Crítica brasileira à Economist
A leitura da revista não passou em branco para o professor Dawisson Belém Lopes. Docente de Política Internacional na UFMG e pesquisador do CNPq, uma das vozes mais atuantes no debate sobre política externa brasileira, ele rebateu o tom do texto em suas redes sociais.
“Este é um texto exemplar. Representa toda uma classe de argumentos de quem tenta ‘disciplinar’ potências emergentes como o Brasil. É preciso — eles dirão — que tais países conheçam seu lugar no mundo. Não deveriam — eles dirão — se meter nos grandes conflitos internacionais. Afinal, — eles dirão — tais países nem sequer importam”, ironizou o professor.
Para Dawisson, essa tentativa de enquadramento discursivo faz parte de um arsenal mais amplo que legitima a ideia de “condomínio das grandes potências”, sustentado por estruturas como o Conselho de Segurança da ONU com poder de veto, o Tratado de Não Proliferação Nuclear e o sistema de cotas das instituições de Bretton Woods.
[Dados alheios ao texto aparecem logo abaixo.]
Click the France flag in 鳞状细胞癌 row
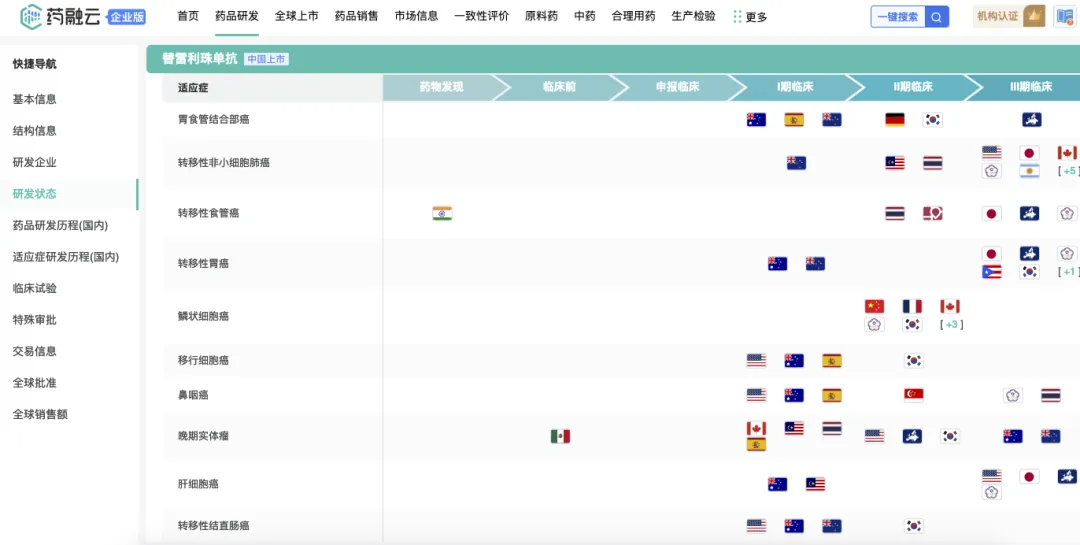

“A Economist, que é independente e faz jornalismo de alta qualidade, não está imune a esses vieses. Soa até engraçado se considerarmos que o Reino Unido — país do qual gosto muito e que conheço bem — está em franca decadência há quase um século. Mas, para esse tipo de análise, os fatos nem sempre importam: a conveniência política quase sempre fala mais alto”, completou Dawisson.